Separately, the number of newly laid-off workers filing for unemployment benefits remained at worrisomely high levels, even as it dropped slightly last week.
The New York-based Conference Board said Thursday its economic indicators rose 0.1 percent in May, matching expectations of economists surveyed by Thomson/IFR. The increase in the indicators, a measure of future economic activity, equaled April's 0.1 percent advance. The Conference Board revised March's number down from 0.1 to zero.
The index is designed to forecast economic activity in the next three to six months based on 10 components, including stock prices, building permits and initial claims for unemployment benefits.
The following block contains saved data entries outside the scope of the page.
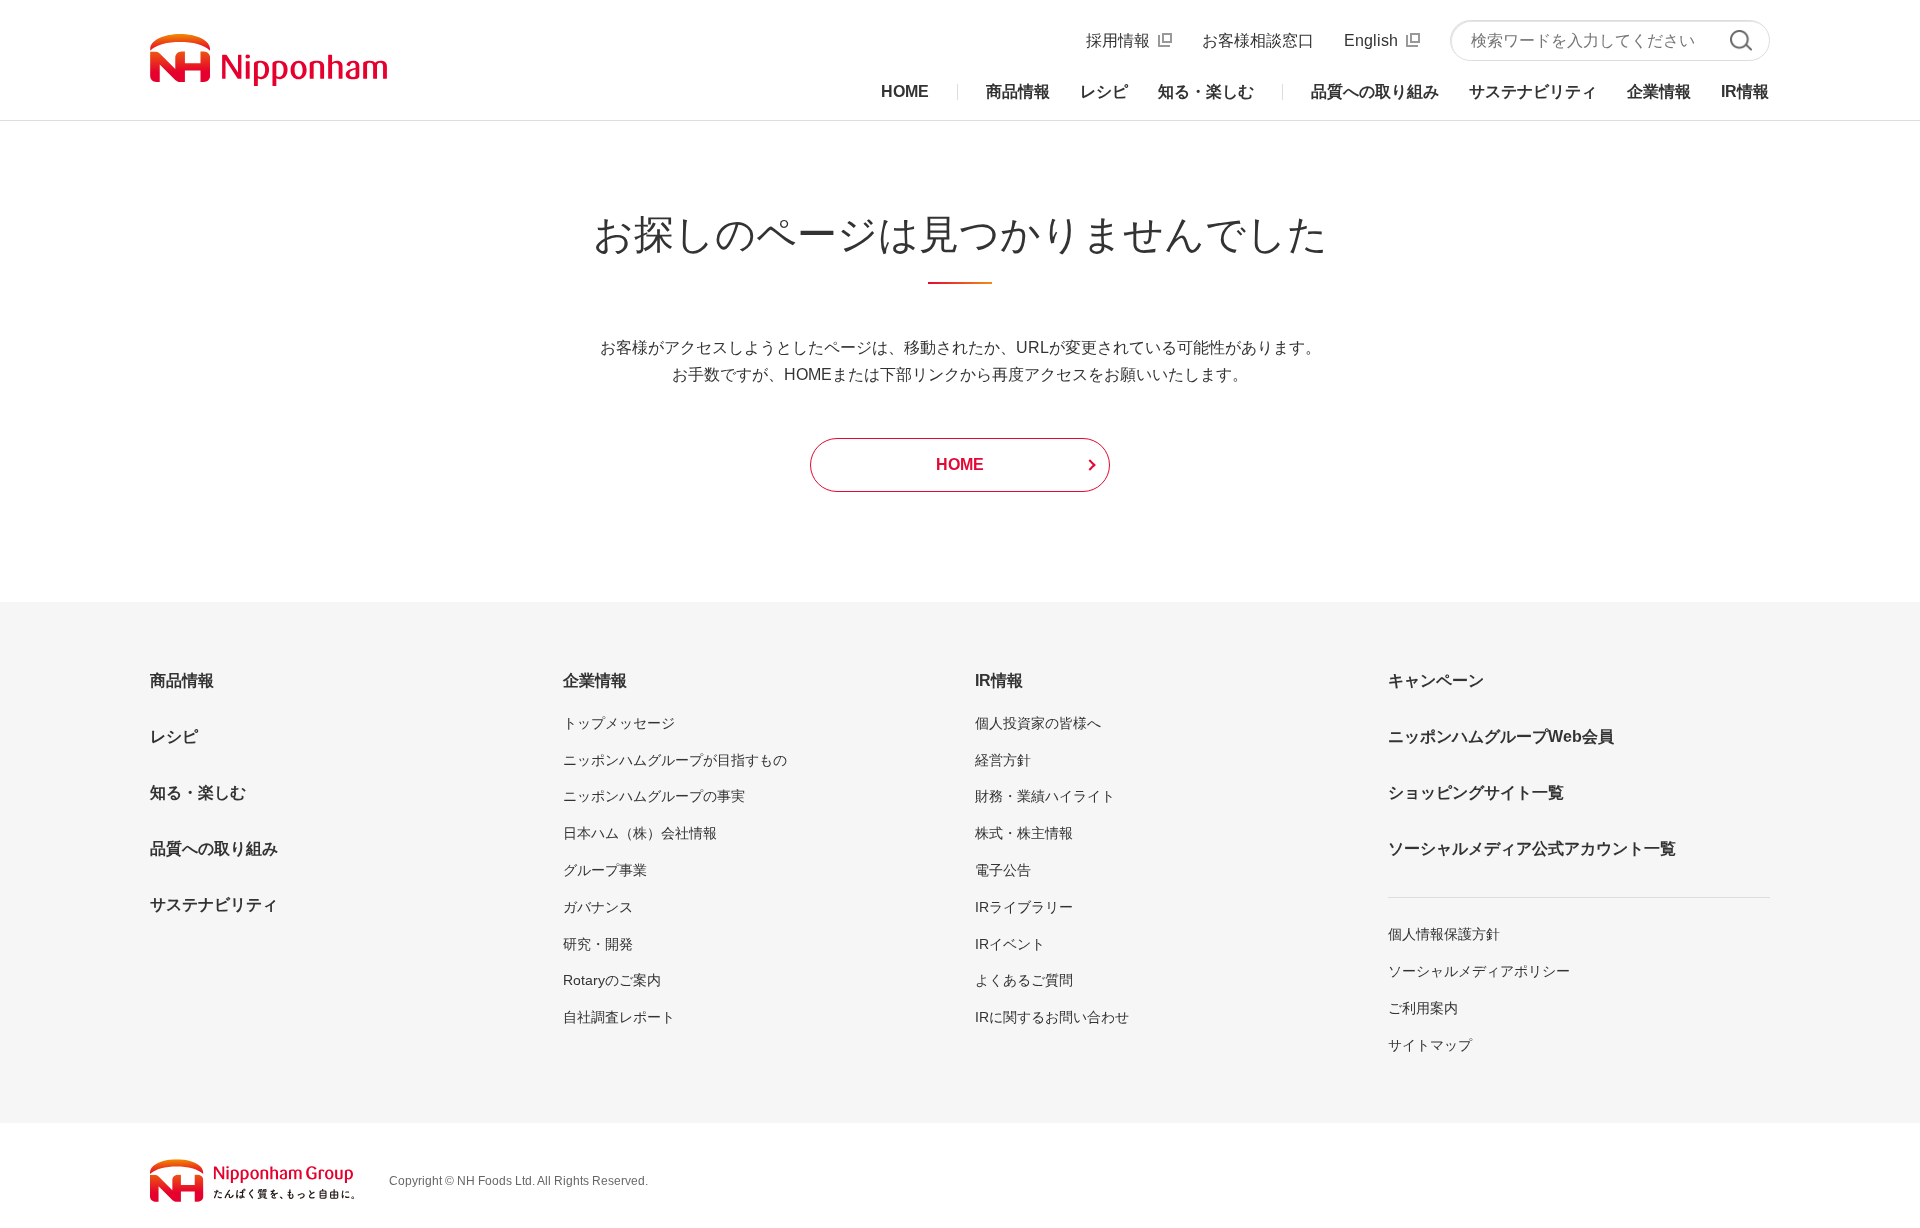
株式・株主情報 (1024, 833)
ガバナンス (598, 907)
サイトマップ (1430, 1045)
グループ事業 (605, 870)
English (1371, 40)
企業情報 (595, 680)
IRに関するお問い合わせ (1052, 1017)
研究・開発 (598, 944)
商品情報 (182, 680)
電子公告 (1003, 870)
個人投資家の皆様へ (1038, 723)
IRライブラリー (1024, 907)
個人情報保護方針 (1444, 934)
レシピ (174, 736)
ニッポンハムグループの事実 (654, 796)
"The economy is very weak heading into the summer, with gas and utility bills possibly heading even higher," said Ken Goldstein, Conference Board economist. "But latest data suggest the economy has not fallen into a contraction and may not undergo one in the second half of the year."
The Labor Department reported Thursday that jobless claims fell by 5,000 last week to 381,000 after having surged by 27,000 the previous week.
The small improvement was not enough to keep the four-week average from rising to 375,250, pushing it close to the level reached in early April, when the average had jumped to highs not seen since the wave of layoffs following the 2005 Gulf Coast hurricanes.
Stocks continued to fall, as worries about a repeat of last summer's credit crisis persist. The Dow Jones industrial average was down 26.06, or 0.22 percent, at 12,003 in morning trading. The Nasdaq Composite was down 12.63, or 0.52 percent, at 2,417.08 and the Standard & Poor's 500 was down 4.27, or 0.32 percent, at 1,333.54.